■ **Material provided**:

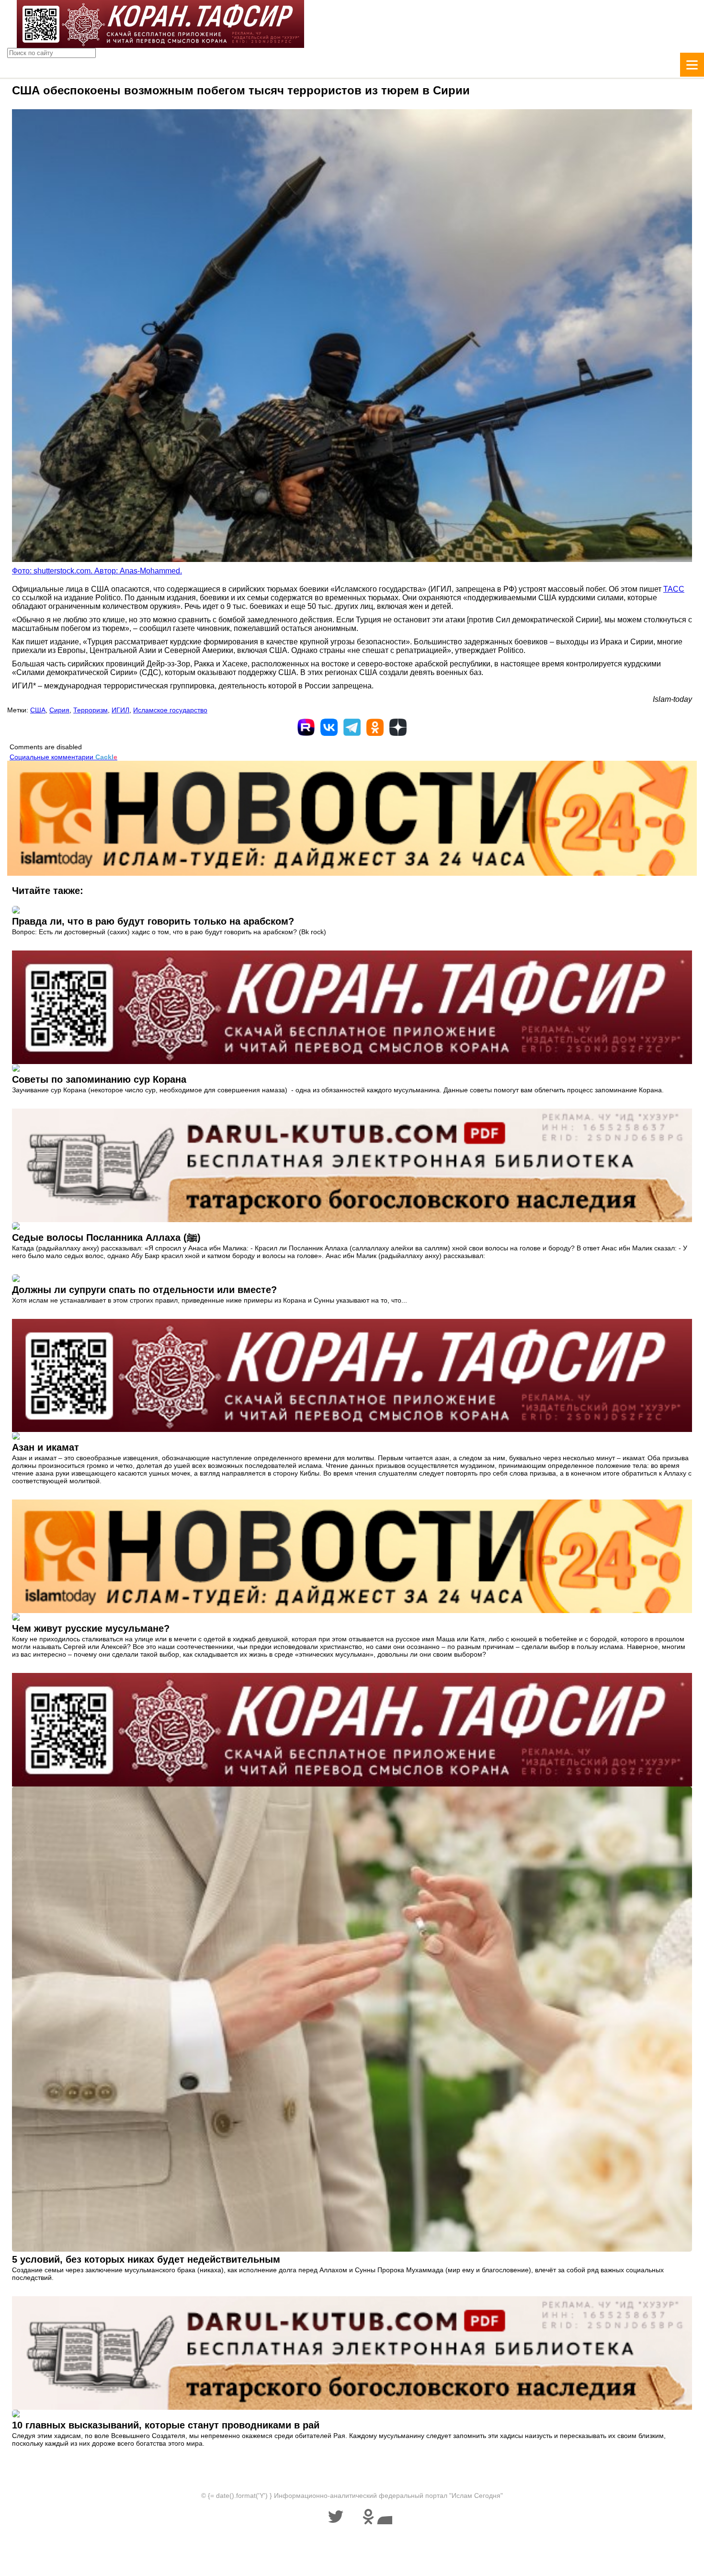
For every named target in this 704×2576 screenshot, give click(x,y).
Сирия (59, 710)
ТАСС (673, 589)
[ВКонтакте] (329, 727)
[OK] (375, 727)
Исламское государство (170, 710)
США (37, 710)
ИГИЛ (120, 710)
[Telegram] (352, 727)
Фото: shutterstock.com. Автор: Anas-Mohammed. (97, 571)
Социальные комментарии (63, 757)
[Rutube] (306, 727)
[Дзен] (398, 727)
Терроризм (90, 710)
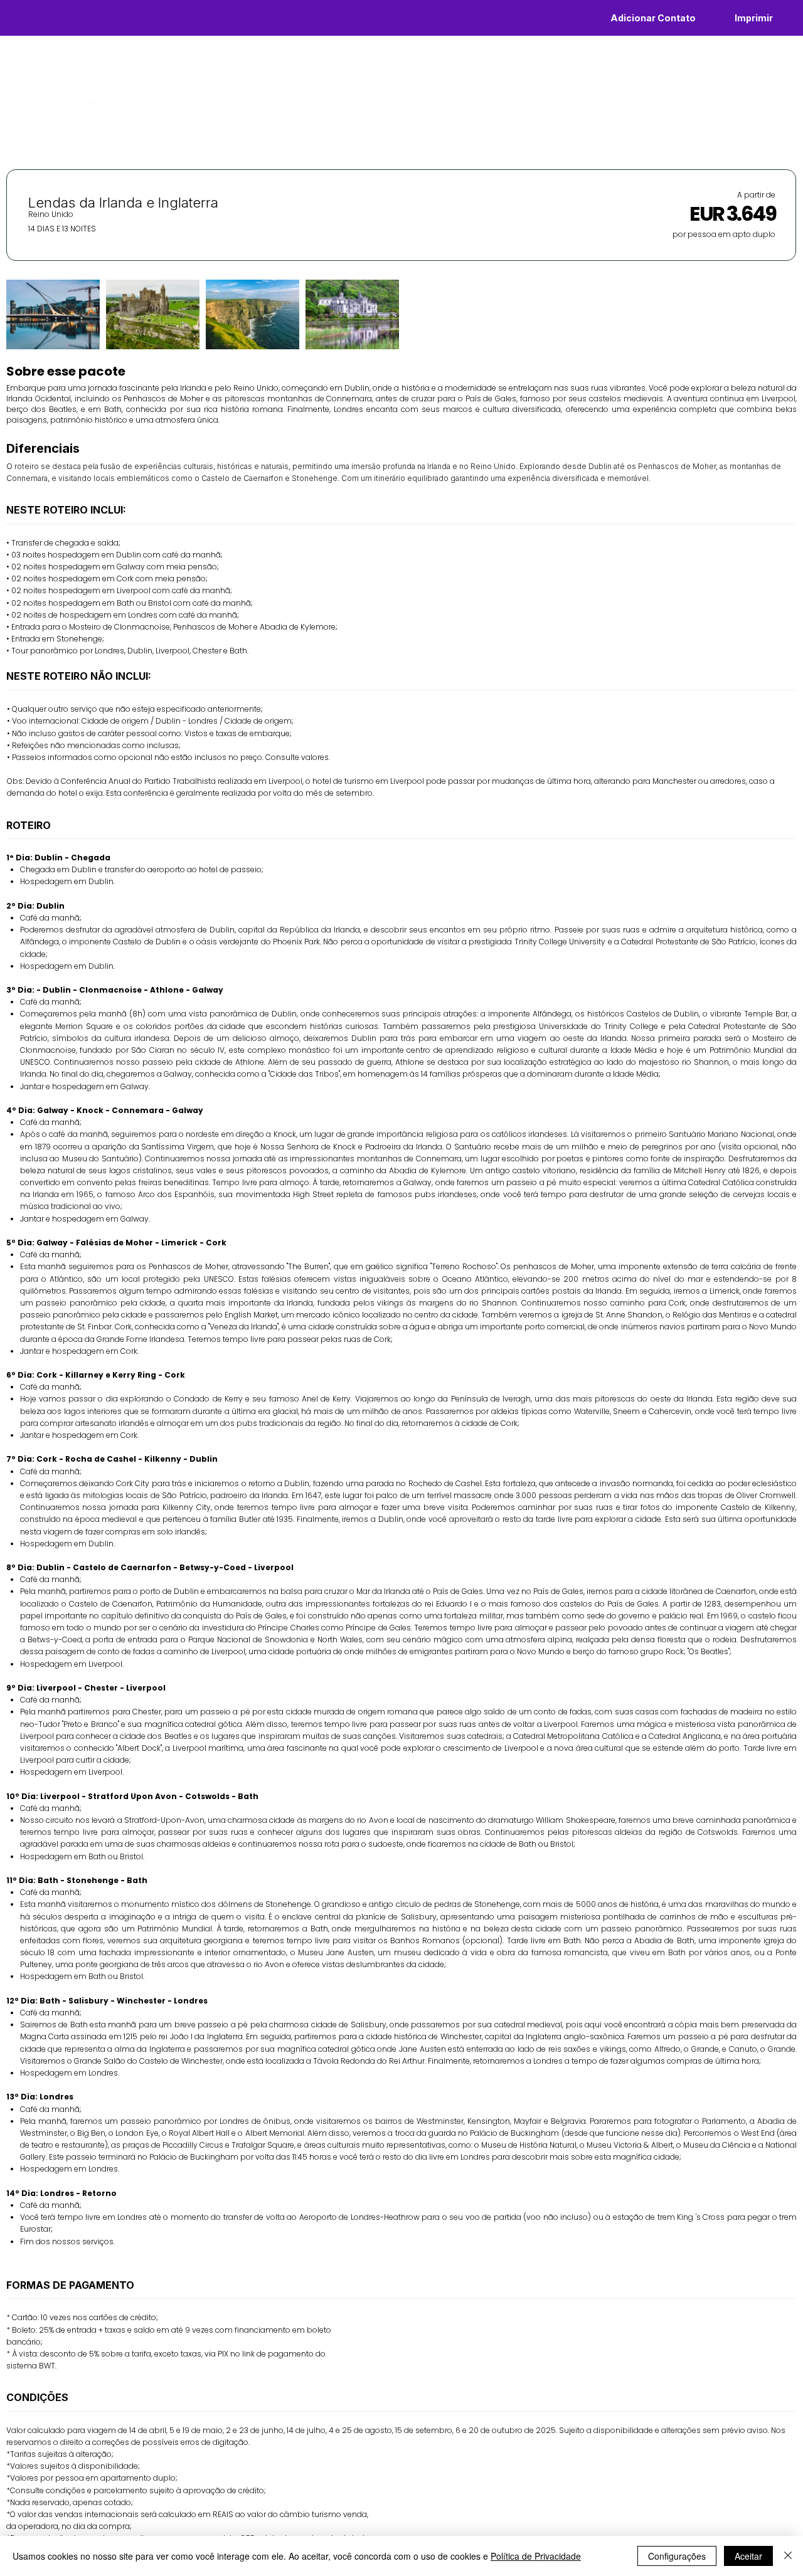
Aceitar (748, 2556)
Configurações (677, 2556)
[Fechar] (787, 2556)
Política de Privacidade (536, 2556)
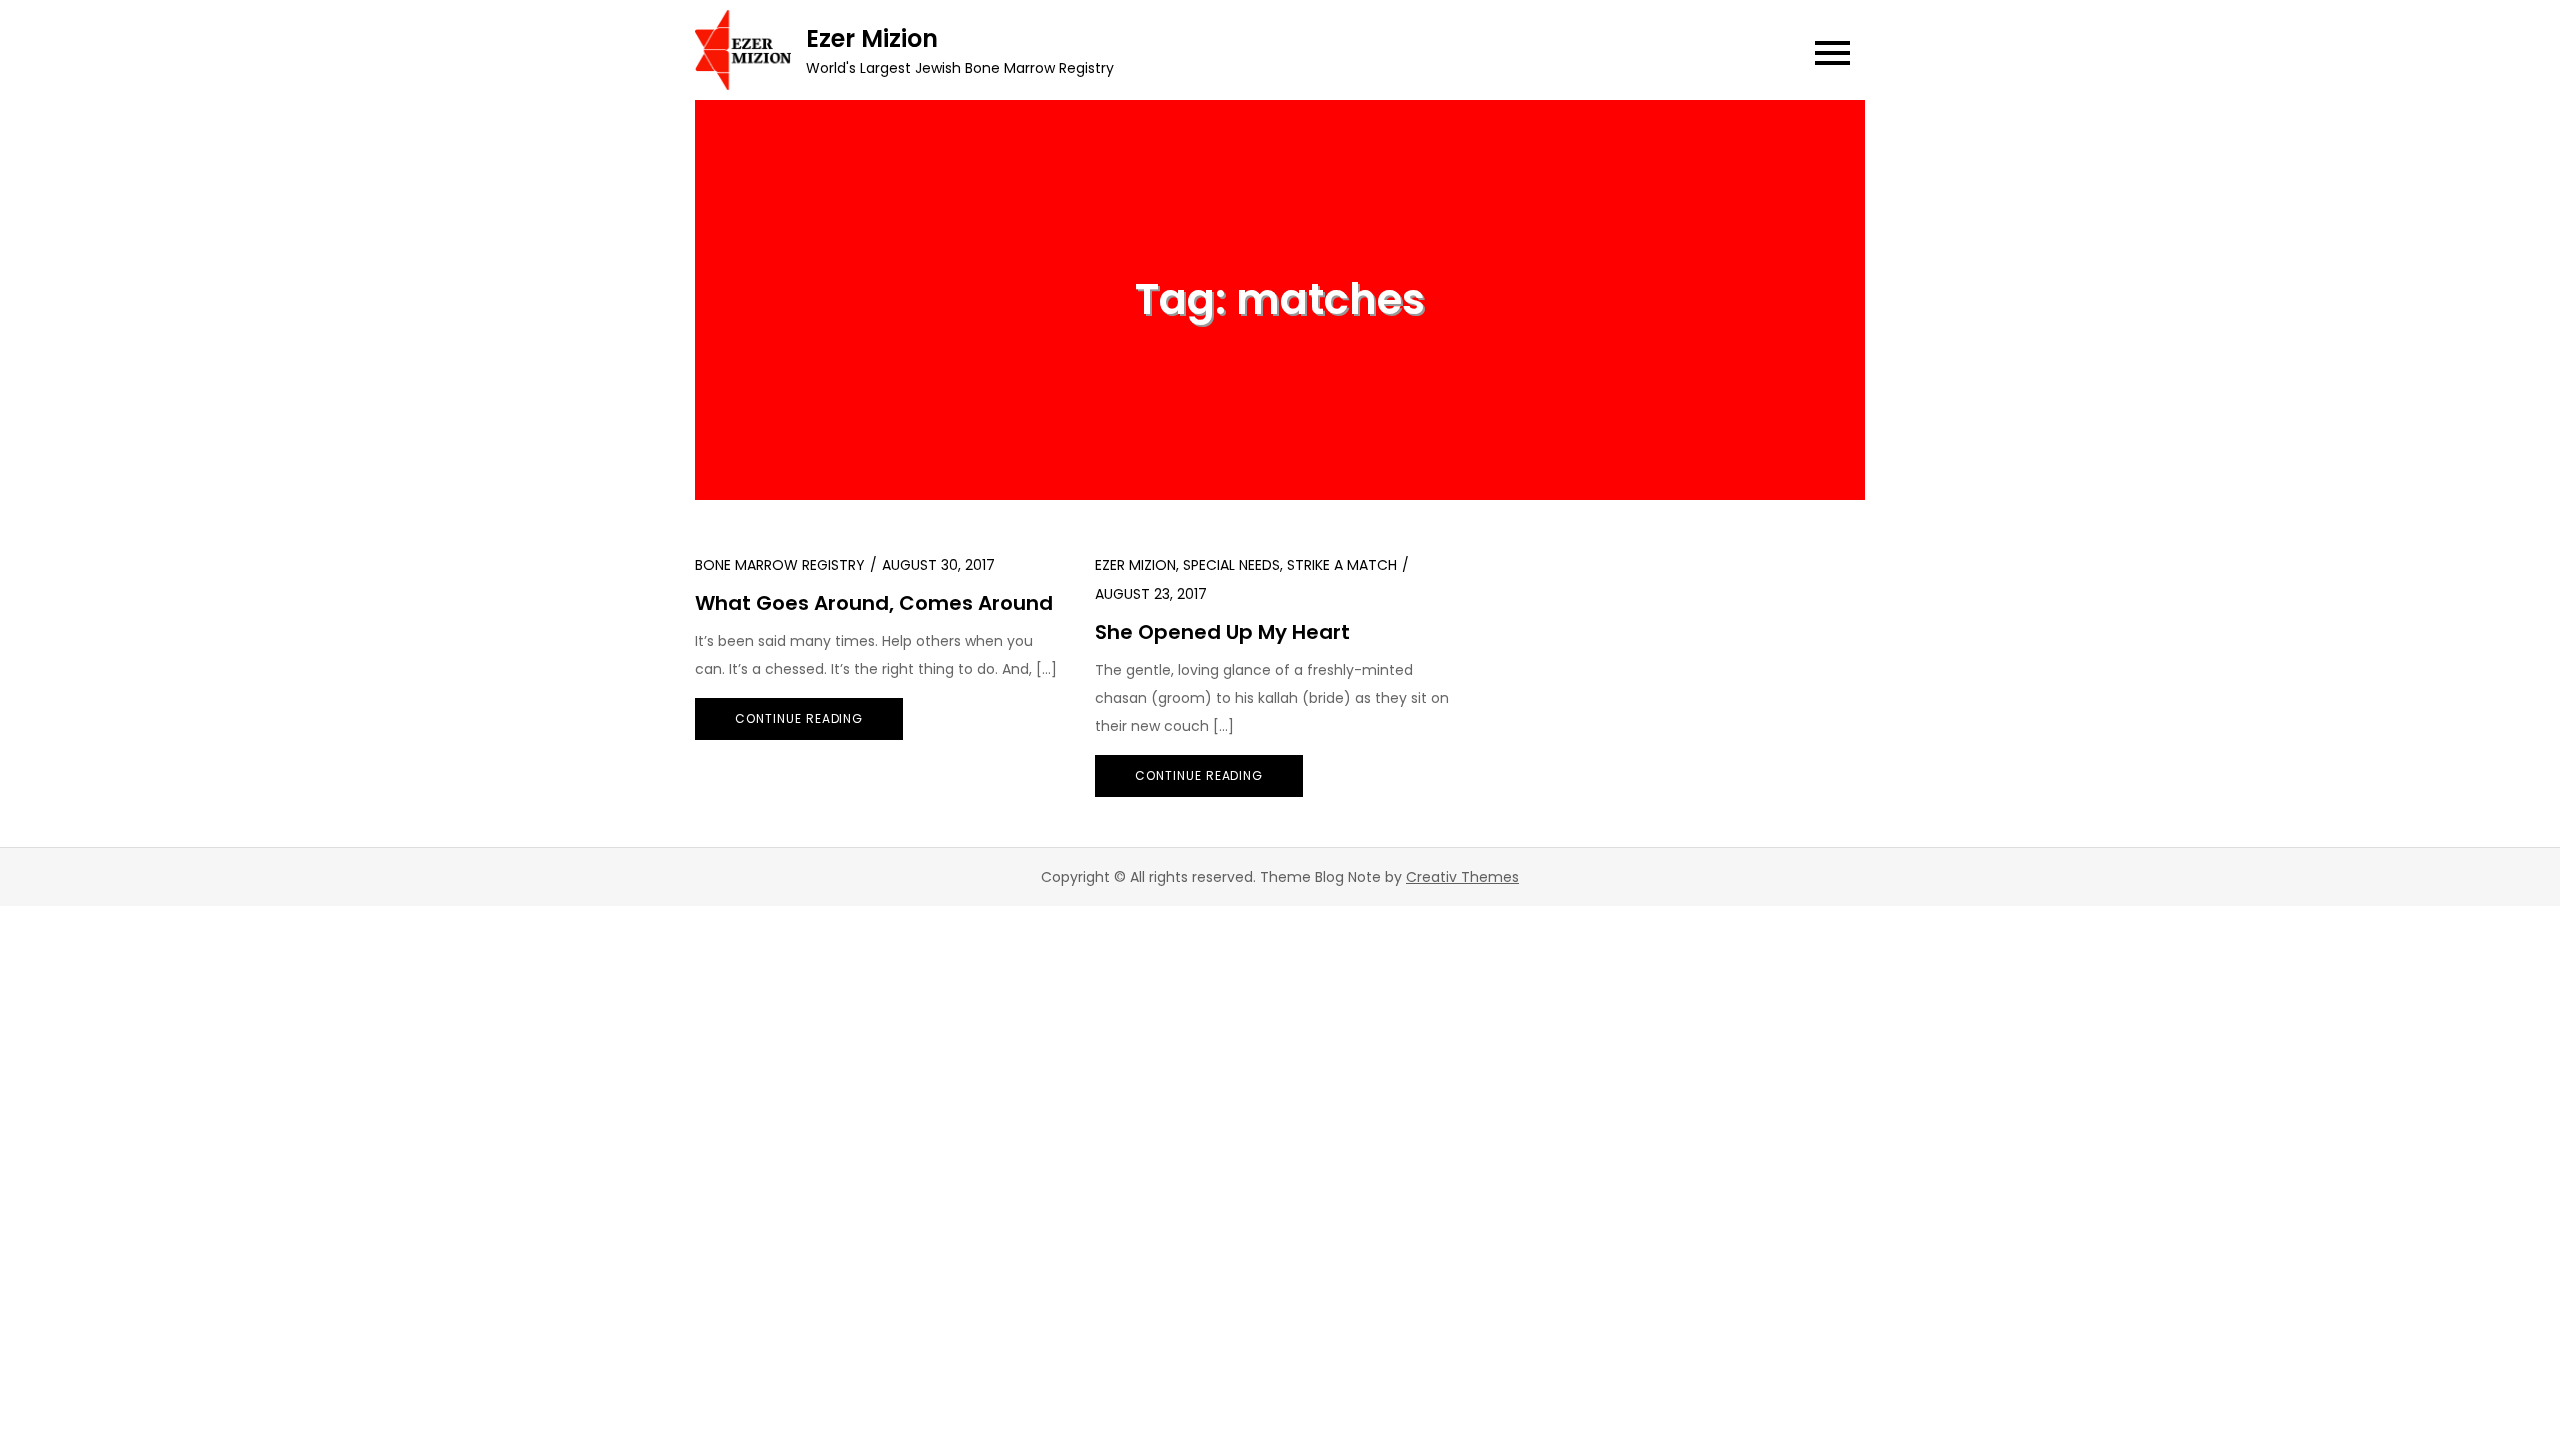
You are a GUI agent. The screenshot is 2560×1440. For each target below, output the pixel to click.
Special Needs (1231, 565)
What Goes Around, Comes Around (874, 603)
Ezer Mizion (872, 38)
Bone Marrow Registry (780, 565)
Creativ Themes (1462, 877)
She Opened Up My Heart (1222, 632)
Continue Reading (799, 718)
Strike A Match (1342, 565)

■ **Task prompt**:
If an entry holds an image, omit that image and print the remainder exactly as it stands.

■ **Reply to the exercise**:
For every named target in this 704×2576 screenshot, give click(x,y).
Сирия (59, 710)
ТАСС (673, 589)
[ВКонтакте] (329, 727)
[OK] (375, 727)
Исламское государство (170, 710)
США (37, 710)
ИГИЛ (120, 710)
[Telegram] (352, 727)
Фото: shutterstock.com. Автор: Anas-Mohammed. (97, 571)
Социальные комментарии (63, 757)
[Rutube] (306, 727)
[Дзен] (398, 727)
Терроризм (90, 710)
Aceitar (748, 2556)
Configurações (677, 2556)
[Fechar] (787, 2556)
Política de Privacidade (536, 2556)
You are a GUI agent. The screenshot is 2560×1440. For each target below, output the pixel to click.
Special Needs (1231, 565)
What Goes Around, Comes Around (874, 603)
Ezer Mizion (872, 38)
Bone Marrow Registry (780, 565)
Creativ Themes (1462, 877)
She Opened Up My Heart (1222, 632)
Continue Reading (799, 718)
Strike A Match (1342, 565)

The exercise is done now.